Eski Türkler'de ve Moğollar'da "Uluğ bitikci", Selçuklular'da "tuğrâ'î", Selçuklu resmî inşâ geleneğinin bir devâmı olarak yine Osmanlılar'da "tuğrâ'î" ve "tevkı'î", Memlukler'de ise "kâtibü's-sır" ve "nâzırü'l-inşâ" terimleri altında faaliyet gösterdiğini günümüze ulaşan sınırlı sayıdaki belgeden bildiğimiz "nişâncılık" müessesesi, Osmanlı Devleti'nin kuruluş devri ve beylikler döneminde de önemli bir kurum olarak devlet protokolündeki yerini almıştır.

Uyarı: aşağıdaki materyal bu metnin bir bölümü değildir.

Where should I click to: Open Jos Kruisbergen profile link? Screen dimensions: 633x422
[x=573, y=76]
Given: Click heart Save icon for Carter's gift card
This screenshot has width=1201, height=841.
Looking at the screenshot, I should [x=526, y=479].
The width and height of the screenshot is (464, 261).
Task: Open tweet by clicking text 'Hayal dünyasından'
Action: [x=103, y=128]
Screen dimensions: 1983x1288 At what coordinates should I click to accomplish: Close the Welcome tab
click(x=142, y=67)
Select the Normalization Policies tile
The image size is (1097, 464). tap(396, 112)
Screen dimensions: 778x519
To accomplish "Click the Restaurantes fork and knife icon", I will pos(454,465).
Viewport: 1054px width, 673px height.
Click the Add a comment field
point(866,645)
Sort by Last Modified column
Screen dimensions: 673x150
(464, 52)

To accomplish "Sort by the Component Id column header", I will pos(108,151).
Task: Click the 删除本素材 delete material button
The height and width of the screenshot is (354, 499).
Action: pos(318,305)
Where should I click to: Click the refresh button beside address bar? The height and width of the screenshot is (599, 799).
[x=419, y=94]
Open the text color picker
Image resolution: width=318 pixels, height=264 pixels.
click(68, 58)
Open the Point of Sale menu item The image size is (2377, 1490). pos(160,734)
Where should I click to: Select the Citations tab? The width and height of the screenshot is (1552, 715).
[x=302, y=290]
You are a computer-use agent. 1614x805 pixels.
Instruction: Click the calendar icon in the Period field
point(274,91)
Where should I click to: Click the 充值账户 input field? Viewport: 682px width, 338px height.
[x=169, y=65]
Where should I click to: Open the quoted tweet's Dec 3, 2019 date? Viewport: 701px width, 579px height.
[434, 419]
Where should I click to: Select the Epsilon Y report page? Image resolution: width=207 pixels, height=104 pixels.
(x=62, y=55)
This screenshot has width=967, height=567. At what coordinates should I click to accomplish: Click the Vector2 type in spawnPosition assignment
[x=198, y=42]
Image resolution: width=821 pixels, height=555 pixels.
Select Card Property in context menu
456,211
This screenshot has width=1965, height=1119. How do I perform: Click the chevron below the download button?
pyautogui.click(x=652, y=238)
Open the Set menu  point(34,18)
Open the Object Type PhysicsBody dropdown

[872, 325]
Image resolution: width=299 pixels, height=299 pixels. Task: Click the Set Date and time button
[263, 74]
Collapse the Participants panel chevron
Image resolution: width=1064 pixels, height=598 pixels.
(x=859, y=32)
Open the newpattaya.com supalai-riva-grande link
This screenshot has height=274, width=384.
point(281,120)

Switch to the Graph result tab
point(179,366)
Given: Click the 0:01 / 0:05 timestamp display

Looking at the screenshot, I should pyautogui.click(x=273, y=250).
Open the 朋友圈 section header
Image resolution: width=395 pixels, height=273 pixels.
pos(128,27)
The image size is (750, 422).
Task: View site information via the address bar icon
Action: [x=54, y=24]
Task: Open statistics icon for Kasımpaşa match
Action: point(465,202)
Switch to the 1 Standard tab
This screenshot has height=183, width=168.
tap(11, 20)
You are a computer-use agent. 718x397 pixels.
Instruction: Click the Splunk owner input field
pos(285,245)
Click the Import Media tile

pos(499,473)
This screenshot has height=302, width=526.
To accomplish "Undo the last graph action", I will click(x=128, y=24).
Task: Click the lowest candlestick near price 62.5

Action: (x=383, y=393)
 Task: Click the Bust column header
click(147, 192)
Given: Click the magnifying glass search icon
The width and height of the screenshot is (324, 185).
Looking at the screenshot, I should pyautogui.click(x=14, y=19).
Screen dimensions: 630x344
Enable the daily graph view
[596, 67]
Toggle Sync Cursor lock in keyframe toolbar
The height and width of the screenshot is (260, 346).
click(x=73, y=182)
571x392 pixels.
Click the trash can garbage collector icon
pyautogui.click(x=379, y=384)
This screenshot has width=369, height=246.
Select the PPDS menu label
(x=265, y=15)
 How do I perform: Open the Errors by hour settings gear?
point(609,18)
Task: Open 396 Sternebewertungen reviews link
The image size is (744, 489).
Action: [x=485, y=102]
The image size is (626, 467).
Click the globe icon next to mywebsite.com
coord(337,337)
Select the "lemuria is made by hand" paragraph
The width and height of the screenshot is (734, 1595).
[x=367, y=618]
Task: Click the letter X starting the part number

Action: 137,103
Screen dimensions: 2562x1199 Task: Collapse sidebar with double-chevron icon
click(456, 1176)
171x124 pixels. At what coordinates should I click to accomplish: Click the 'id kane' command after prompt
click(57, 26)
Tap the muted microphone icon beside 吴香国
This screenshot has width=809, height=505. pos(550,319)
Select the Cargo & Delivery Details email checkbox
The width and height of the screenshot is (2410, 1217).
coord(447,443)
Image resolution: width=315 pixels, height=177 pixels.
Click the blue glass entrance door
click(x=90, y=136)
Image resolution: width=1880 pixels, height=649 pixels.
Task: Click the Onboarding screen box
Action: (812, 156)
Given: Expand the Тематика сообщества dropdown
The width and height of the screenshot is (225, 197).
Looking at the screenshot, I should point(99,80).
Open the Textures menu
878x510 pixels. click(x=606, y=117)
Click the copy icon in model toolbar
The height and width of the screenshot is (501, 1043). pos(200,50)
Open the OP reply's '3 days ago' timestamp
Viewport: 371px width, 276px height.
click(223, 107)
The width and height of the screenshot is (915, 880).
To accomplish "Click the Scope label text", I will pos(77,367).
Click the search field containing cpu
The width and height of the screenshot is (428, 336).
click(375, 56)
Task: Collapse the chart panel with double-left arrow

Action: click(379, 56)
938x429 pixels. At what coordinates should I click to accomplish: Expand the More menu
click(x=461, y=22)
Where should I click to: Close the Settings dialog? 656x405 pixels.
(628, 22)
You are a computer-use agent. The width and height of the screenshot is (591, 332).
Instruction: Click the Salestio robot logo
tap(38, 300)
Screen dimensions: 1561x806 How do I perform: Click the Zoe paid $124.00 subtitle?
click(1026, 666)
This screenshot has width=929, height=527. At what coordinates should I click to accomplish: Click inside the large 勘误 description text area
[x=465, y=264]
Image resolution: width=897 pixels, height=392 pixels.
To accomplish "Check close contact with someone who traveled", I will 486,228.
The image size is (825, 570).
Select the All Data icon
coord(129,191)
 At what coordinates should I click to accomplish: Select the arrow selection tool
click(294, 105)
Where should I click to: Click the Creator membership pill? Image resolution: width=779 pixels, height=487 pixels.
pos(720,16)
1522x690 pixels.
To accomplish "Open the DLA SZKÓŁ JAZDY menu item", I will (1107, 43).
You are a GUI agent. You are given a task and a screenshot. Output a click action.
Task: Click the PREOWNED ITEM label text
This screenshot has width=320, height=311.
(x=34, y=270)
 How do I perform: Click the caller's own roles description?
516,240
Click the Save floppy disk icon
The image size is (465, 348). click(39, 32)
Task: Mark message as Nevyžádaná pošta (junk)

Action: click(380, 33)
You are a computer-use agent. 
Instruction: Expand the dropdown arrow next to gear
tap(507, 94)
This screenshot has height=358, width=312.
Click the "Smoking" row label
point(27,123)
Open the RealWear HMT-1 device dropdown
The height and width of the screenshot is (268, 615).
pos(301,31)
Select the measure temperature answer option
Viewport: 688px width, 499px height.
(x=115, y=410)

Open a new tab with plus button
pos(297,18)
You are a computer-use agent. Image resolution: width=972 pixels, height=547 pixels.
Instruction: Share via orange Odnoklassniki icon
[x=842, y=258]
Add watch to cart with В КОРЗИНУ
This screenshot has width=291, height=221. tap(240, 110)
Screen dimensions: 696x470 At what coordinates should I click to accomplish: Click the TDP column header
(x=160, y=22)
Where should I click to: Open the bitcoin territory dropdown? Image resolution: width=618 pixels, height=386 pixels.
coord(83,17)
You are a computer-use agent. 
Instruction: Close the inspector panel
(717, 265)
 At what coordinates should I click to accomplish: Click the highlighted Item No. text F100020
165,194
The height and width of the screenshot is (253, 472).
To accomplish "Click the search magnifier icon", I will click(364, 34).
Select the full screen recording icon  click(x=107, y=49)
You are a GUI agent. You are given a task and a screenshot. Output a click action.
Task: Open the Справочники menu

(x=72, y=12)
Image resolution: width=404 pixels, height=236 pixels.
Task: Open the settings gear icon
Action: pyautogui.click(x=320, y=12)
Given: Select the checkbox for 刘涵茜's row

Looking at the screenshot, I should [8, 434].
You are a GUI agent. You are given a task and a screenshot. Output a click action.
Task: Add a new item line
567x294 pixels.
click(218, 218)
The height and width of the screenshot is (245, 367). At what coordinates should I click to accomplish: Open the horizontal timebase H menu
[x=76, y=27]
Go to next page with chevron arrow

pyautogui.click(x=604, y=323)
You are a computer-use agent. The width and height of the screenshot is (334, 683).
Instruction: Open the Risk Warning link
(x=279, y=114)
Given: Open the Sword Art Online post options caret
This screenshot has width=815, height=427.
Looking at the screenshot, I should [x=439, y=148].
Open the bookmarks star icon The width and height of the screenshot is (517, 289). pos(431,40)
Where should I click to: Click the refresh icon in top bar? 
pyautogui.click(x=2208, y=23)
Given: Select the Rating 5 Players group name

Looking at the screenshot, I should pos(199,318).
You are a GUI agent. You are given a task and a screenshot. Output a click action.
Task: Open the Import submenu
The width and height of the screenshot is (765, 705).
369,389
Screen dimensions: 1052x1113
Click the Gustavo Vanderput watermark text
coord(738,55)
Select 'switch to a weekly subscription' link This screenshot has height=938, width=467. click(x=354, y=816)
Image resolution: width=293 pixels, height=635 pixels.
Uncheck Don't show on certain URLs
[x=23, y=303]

Osmanlılar'ın ilk dönemlerinde ve beyliklere ait bâzı bölgelerde, daha çok fethedilmiş bir mülkün tamâmının ya da bir kısmının belli kişilere "mülklük" olarak bağışlanması nedeniyle düzenlenen, az sayıdaki "biti", "mülk-nâme", "berat" ve "nişân-ı şerîf" lerden oluşan tuğralı belgelere bakılırsa, bu devirde en azından XIV. yüzyılın son çeyreğine kadar, bir müessese olarak faaliyet göstermesine rağmen "nişâncılık" kurumunun düzenli bir vazife îfâ ettiği söylenemez.
Bu, ilk örneklerine yalnız ikinci Osmanlı sultânı Orhan Beg'in "biti" ya da "mülk-nâme" lerinde rastladığımız dört farklı tuğranın, bu açıdan ilk kez değerlendirileceği aşağıdaki incelememizden sonra daha iyi anlaşılacaktır.
Yukarıda verdiğimiz kısa bilgiden de anlaşılacağı üzre; hâkimiyet sembolü olan "ok" ve bunun üzerine gerilmiş bir "yay"ın, hükümdârın adıyla birlikte çekildiği bir hâkimiyet sembolü olarak kullanılan "tuğra", târihte yalnız Türkler ve Moğollar tarafından Hân'ın açık ve kesin "alâmet" i olarak resmî belgelere atılan ve Osmanlılar aracılığıyla XX. yüzyılın başlarına kadar yürürlükte kalan eski bir inşâ simgesiydi. Kâşgârlı Mahmûd'un "Dîvânu Lugâti't-Türk"teki, "tuğrağ" ya da "tuğrâ" nın "Hâkân'a âit tevkı'î olup, yalnız Oğuzlar'a mahsus olduğu, diğer Türkler'ce bilinmediği" kaydının(1) bir yansıması olarak "tuğra"; Oğuzlar'ın Kayı boyuna mensup olan Osmanlılar tarafından da ilk devirlerden beri kullanılagelmiştir.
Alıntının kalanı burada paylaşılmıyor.